## [Work to complete]
Please copy each of the following lines without changing anything.

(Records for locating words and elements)
________________

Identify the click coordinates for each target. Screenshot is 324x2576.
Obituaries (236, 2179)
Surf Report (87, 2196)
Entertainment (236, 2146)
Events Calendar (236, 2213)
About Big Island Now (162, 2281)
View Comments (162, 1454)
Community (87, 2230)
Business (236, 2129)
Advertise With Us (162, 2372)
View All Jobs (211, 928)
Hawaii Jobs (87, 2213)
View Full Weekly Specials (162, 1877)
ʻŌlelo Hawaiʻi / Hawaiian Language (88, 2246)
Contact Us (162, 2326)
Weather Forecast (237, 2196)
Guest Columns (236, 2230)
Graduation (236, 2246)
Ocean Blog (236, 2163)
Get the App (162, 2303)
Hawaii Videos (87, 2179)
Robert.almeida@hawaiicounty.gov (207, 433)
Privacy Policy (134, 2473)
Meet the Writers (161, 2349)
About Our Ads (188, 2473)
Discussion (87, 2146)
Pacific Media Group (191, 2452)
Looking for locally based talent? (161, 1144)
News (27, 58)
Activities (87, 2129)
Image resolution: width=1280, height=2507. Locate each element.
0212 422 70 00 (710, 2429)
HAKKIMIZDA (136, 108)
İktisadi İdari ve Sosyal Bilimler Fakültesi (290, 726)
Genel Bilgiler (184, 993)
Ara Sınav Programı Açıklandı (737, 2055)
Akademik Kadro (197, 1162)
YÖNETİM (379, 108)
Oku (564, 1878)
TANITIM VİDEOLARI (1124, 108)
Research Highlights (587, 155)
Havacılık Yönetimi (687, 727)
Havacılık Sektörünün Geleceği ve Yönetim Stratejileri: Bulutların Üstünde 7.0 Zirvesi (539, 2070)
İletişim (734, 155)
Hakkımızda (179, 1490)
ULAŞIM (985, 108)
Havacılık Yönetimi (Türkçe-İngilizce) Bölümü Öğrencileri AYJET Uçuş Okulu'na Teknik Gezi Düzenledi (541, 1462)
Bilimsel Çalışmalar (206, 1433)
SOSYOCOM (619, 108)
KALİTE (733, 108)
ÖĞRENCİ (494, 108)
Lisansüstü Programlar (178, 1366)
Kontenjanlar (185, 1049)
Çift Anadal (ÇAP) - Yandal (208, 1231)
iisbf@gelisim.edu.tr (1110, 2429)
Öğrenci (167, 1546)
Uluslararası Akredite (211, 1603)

________________

## [Task response]
Identify the click coordinates for each target. Screenshot is 324x2576.
Obituaries (236, 2179)
Surf Report (87, 2196)
Entertainment (236, 2146)
Events Calendar (236, 2213)
About Big Island Now (162, 2281)
View Comments (162, 1454)
Community (87, 2230)
Business (236, 2129)
Advertise With Us (162, 2372)
View All Jobs (211, 928)
Hawaii Jobs (87, 2213)
View Full Weekly Specials (162, 1877)
ʻŌlelo Hawaiʻi / Hawaiian Language (88, 2246)
Contact Us (162, 2326)
Weather Forecast (237, 2196)
Guest Columns (236, 2230)
Graduation (236, 2246)
Ocean Blog (236, 2163)
Get the App (162, 2303)
Hawaii Videos (87, 2179)
Robert.almeida@hawaiicounty.gov (207, 433)
Privacy Policy (134, 2473)
Meet the Writers (161, 2349)
About Our Ads (188, 2473)
Discussion (87, 2146)
Pacific Media Group (191, 2452)
Looking for locally based talent? (161, 1144)
News (27, 58)
Activities (87, 2129)
Image resolution: width=1280, height=2507. Locate each element.
0212 422 70 00 (710, 2429)
HAKKIMIZDA (136, 108)
İktisadi İdari ve Sosyal Bilimler Fakültesi (290, 726)
Genel Bilgiler (184, 993)
Ara Sınav Programı Açıklandı (737, 2055)
Akademik Kadro (197, 1162)
YÖNETİM (379, 108)
Oku (564, 1878)
TANITIM VİDEOLARI (1124, 108)
Research Highlights (587, 155)
Havacılık Yönetimi (687, 727)
Havacılık Sektörünün Geleceği ve Yönetim Stratejileri: Bulutların Üstünde 7.0 Zirvesi (539, 2070)
İletişim (734, 155)
Hakkımızda (179, 1490)
ULAŞIM (985, 108)
Havacılık Yönetimi (Türkçe-İngilizce) Bölümü Öğrencileri AYJET Uçuş Okulu'na Teknik Gezi Düzenledi (541, 1462)
Bilimsel Çalışmalar (206, 1433)
SOSYOCOM (619, 108)
KALİTE (733, 108)
ÖĞRENCİ (494, 108)
Lisansüstü Programlar (178, 1366)
Kontenjanlar (185, 1049)
Çift Anadal (ÇAP) - Yandal (208, 1231)
iisbf@gelisim.edu.tr (1110, 2429)
Öğrenci (167, 1546)
Uluslararası Akredite (211, 1603)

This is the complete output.